§ Quoted passage:
* * * *

Online Debt Consolidation
The endgame for online debt consolidation isn’t all that different from traditional methods — you end up with a single, manageable, lower-interest payment — but it’s important to understand the process and how to choose the program that’s right for you.See If You Qualify Today
There are plenty of reasons for seeking debt consolidation.
Maybe you’re desperate to make what you owe more manageable, or you’re horrified by the high interest rates on your outstanding credit card balances. Maybe you simply want the predictability of a single monthly payment.
Want all of the above? That works, too.
Whatever motivates you, however, it’s hard to beat the convenience of shopping online for the package (a personal loan) or program (partnering with a nonprofit debt counseling agency, perhaps) that best suits you.
What is Debt Consolidation?
You have a handful of credit card debts, maybe a personal loan, and a student loan. Several have double-digit interest rates in the high teens (or low 20s), and they come due at times that are, at best, inconvenient. Debt consolidation can roll all those debts into a single new loan, often at a lower interest rate that allows you to become debt-free faster; in a best-case scenario, you emerge with these unsecured debts in a single package with a lower payment and a single payment date.
What are you waiting for?
Online vs. Traditional Debt Consolidation
You’re eager to get your debts, interest rates and payments under control (accompanied by curbing the unsustainable spending habits that got you there). Great!
Now, you could try calling around — debt-counseling agencies, banks, credit unions, even those debt settlement companies you hear on radio commercials — and wind up spending hours on the phone being shuttled from one specialist (or, in some egregious cases, from one huckster) to the next.

* * * *

§ The exercise: Please carry on the article about online debt consolidation, starting right after its last sentence. The material that comes after this text isn't needed for anything here.

§ Recorded data:
* * * *

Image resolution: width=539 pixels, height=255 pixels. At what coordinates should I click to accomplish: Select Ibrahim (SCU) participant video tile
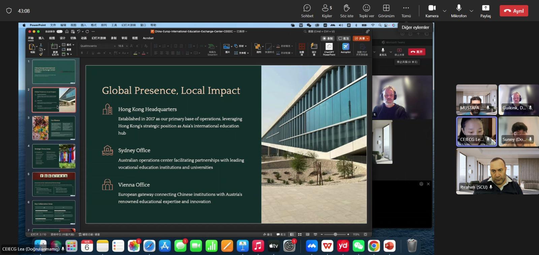click(497, 171)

* * * *

§ Task answer:
The upside: You will talk to lots of other humans and you’ll get plenty of ideas about how you might consolidate or otherwise manage your unsecured debt.
The downside: Turning all that information into an actionable spreadsheet with a clear and decisive plan may not produce easily managed results. And you’ll be out all those hours of telephoning.
There is an alternative. Some might even call it a better way.
This is, after all, the 21st Century — the Digital Age. Opting for an online solution lets data-driven experts (preferably representing a nonprofit debt-counseling agency) crunch your numbers in apples-to-apples comparisons. You converse in live texting conversations with debt counselors, put your numbers into a calculator designed to distill data to the consumer’s advantage, and — voila! — a plan is recommended.
Maybe it’s a consolidation loan. Maybe it’s another program entirely. Maybe it’s a hybrid involving several approaches. Whatever the solution, it’ll be laid out with precision that can be saved and reviewed against other recommendations.
Online Debt Consolidation Process
In post-Great-Recession America, revolving, unsecured debt — that is, debt not backed up by something tangible, such as a house or a car — is substantial and growing. The average household has $5,700 in credit card debt; including households where balances are paid off monthly, the figure is even more daunting: $9,333.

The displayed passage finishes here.